Back to villages. When people talk about the advantages of modernity, their most convincing argument seems to be about advances in medicine that have dramatically decreased infant mortality, communicable diseases, and alleviated so many other ills. I suppose I’m torn because stories of primitive little village doctors making house-calls and tribal natural medicine (not necessarily shamanism) are so appealing. The quandary comes when a person is forced with a choice in the modern age. It seems village people always cave in once their child or other loved one gets sick. Now with extremely expensive cures available, it seems that one has to participate in a more and more global pool to afford and have access to them. Cranford and The Village have some interesting things to say about that. I suppose there’s no going back, but I fear that letting people go will become more and more difficult as time goes on. And this will lead to more and more dependence on global economies, as well as increasing the difficulty in deciding to what measures one should go to preserve a life.
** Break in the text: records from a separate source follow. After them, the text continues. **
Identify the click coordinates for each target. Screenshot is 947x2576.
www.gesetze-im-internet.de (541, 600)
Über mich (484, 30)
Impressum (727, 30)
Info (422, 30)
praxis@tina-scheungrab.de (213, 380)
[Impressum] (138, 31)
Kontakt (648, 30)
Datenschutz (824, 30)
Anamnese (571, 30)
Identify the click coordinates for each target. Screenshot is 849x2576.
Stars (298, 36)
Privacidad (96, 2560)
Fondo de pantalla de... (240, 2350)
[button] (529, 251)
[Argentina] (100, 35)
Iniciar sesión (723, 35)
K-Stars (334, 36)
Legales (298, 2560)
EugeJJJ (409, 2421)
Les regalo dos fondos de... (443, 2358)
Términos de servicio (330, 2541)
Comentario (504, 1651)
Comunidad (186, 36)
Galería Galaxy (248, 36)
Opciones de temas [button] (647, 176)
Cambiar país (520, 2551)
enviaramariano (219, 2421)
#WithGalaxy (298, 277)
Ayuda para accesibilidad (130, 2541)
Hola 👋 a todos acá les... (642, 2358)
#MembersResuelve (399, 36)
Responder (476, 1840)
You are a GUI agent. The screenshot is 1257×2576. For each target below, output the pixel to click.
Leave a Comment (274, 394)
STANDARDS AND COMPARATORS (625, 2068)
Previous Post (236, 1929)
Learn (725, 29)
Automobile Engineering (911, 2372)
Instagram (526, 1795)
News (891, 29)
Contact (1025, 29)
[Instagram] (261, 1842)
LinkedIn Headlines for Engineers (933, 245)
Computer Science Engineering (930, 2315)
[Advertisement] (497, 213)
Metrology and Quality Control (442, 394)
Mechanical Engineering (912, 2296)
Back to Miss Marple. In one mystery, I wont give the title and thus spoil the plot, Miss Marple showed a disturbing lack of consideration for the humanity of  the two murder victims. They were annoying characters, and the sympathy was for the murderer, who was mercifully euthanized by her loving husband who didn’t think her delicate constitution could handle the trial and imprisonment. Miss Marple let him get by with it. I believe our culture has an intolerance for being annoyed or discomforted, and believes that certain classes, if not races, and genders shouldn’t be, at all costs. When one feels that this is unjust, then is he going to say that everyone should be pampered, no matter what the cost?

Sweating through Gulliver

by Andrea Elizabeth

Halfway through Gulliver’s Travels by Jonathan Swift, which I’m listening to while I do Pysanky, I’m wondering why I’m not really enjoying it. The descriptions are very English field guide-ish and scientific, while maintaining opinions of various people’s likes and dislikes. Since Gulliver was a ship’s surgeon the focus on anatomy (as an aside, he thought the tiny Liliputions admired what was revealed by his tattered trousers, but when the tables were turned and he was the small one, he was disgusted by the huge female anatomy exposed during nursing. This was shockingly graphic.) is understandable, and while it is somewhat interesting to know of the practicalities of how much size matters and it’s baser consequences, it is not very entertaining or uplifting to me. Entertainment isn’t necessarily my goal, but I guess I don’t feel potty humor is very artful. Art is my goal.

Wikipedia gives helpful understanding as to some of the symbolism. “Much of the material reflects his political experiences of the preceding decade. For instance, the episode in which the giant Gulliver puts out the Lilliputian palace fire by urinating on it can be seen as a metaphor for the Tories’ illegal peace treaty; having done a good thing in an unfortunate manner.”

At least his action is meant as a criticism, though Gulliver doesn’t seem to feel it. It also seems steeped in human depravity as it was meant to “deflate human pride”. In another article, Wikipedia provides,

Published seven years after Daniel Defoe‘s wildly successful Robinson Crusoe, Gulliver’s Travels may be read as a systematic rebuttal of Defoe’s optimistic account of human capability. In The Unthinkable Swift: The Spontaneous Philosophy of a Church of England Man Warren Montag argues that Swift was concerned to refute the notion that the individual precedes society, as Defoe’s novel seems to suggest. Swift regarded such thought as a dangerous endorsement of Thomas Hobbes‘ radical political philosophy and for this reason Gulliver repeatedly encounters established societies rather than desolate islands. The captain who invites Gulliver to serve as a surgeon aboard his ship on the disastrous third voyage is named Robinson.

Political studies is too steeped in dialectics for me, though I find it ironic that a political ordo is being described above. Like Crusoe, I must be an individualist.